I do believe that American allies can still rely on American support, but they now know that they will be the first line of defence and offence and that the United States will, in fact, be leading from behind. That turned out to be a very prophetic sentence by Barrack Obama because it best described America’s actions.
Jan
What will this look like in practice?
Bruno
If a country is willing to take the first steps and to run the highest risks defending geopolitical goals that are aligned with the US, it can count on US support. That’s what happened in Ukraine. But had Ukraine not stepped in, the US would not have stepped in either. So, countries must realise that the US won’t be catching hot potatoes first. They must be there first. The US will not be running the biggest risks. So, what’s happening in Ukraine is a transformation of American power. Not a collapse, but a redesign.
Jan
So basically, we are getting to the old-fashioned: “God will help those who will help themselves first.”
Bruno
That’s right. I think that’s the lesson that people in Australia, Taiwan, the Philippines, Central Europe, and in many other places should take out from this.
Jan
So, are we coming back to the era of the 17th–18th century post-Westphalian system? Much more transactional, less predictable.
Bruno
Yes, I believe so. These days I am thinking about global politics as a computer system which is being constantly programmed and reprogrammed. We no longer live in the natural world — this is one of the main ideas of this book. We live in an artificial, technological world, which is subject to programming. Just as money has become programmable, geopolitics is becoming programmable. And the confrontation is about who sets the rules. Who owns the codes. The rules are no longer established, they are no longer set. And we are entering a period where there will be a confrontation to set the new rules.

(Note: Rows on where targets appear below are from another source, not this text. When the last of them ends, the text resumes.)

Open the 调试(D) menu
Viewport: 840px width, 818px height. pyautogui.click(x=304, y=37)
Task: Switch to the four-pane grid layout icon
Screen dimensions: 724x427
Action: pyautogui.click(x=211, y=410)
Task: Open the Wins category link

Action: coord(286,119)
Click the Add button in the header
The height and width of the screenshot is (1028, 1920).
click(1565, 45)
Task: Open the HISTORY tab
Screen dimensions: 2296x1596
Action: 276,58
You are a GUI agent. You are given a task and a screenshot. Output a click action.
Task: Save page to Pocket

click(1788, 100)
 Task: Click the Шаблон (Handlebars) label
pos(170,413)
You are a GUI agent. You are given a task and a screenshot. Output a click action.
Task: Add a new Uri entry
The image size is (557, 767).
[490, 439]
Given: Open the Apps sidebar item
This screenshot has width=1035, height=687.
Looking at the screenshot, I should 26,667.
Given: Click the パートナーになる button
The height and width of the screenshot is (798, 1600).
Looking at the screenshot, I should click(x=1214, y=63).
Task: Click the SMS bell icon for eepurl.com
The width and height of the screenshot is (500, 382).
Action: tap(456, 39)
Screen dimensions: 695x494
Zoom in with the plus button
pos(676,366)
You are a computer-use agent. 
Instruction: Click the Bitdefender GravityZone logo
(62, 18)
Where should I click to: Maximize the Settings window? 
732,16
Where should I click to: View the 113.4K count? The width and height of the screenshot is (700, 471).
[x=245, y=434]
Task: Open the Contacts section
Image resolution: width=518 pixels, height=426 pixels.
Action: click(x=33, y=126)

Again, we no longer live in the natural world, and therefore, natural forces no longer set limits to human power. And everything is open. Even the war in Ukraine, in the end, is about the global system. It’s about who sets the rules. And Russia decided to make a move, decided to make a very risky move to change the global system. Most likely, because the Kremlin was convinced that Russia had access to the control panels of the global coding system. They believed that who controls energy controls the world. And this turned out to be mistaken. And therefore, part of Western vulnerability to Russian dominance in energy is being exposed. What failed was probably the regime. The regime didn’t have the levels of organisation and accountability that could direct the funds available to the modernisation of the army. The modernisation of the army turned out to be even fraud to a great extent.
But nothing shows that the story will be the same when it comes to China. I very much suspect it will be different. And I wouldn’t take it lightly.